The answer must be a single number: the count of lines below that contain the string "computer".

[DATA FOR REVIEW Boundary: Start]

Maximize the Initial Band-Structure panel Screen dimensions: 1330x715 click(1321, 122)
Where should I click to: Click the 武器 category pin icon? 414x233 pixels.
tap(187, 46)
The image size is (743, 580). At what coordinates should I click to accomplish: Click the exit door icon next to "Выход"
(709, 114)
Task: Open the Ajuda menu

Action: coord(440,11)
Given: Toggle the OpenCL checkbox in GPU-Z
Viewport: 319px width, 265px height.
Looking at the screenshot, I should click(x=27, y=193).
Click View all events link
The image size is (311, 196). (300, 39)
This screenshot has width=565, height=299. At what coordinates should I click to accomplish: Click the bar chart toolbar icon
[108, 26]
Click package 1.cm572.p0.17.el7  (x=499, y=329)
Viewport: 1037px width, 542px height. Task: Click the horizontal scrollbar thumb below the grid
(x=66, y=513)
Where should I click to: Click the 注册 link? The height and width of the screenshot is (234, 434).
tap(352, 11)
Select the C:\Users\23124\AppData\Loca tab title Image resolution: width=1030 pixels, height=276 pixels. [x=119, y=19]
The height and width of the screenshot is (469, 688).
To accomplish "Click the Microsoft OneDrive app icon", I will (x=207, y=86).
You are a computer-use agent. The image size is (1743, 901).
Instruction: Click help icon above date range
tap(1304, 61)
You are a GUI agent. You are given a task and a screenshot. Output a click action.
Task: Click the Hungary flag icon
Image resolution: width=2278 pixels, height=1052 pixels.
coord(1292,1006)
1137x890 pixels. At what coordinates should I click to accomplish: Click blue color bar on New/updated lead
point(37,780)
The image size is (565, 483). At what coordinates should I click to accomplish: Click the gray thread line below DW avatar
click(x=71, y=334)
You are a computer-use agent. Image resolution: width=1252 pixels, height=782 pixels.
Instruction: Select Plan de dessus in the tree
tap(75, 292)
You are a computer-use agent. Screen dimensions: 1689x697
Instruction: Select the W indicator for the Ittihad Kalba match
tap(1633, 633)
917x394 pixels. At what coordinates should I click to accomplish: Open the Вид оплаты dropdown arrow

[DATA FOR REVIEW Boundary: End]

**ANSWER BELOW**
3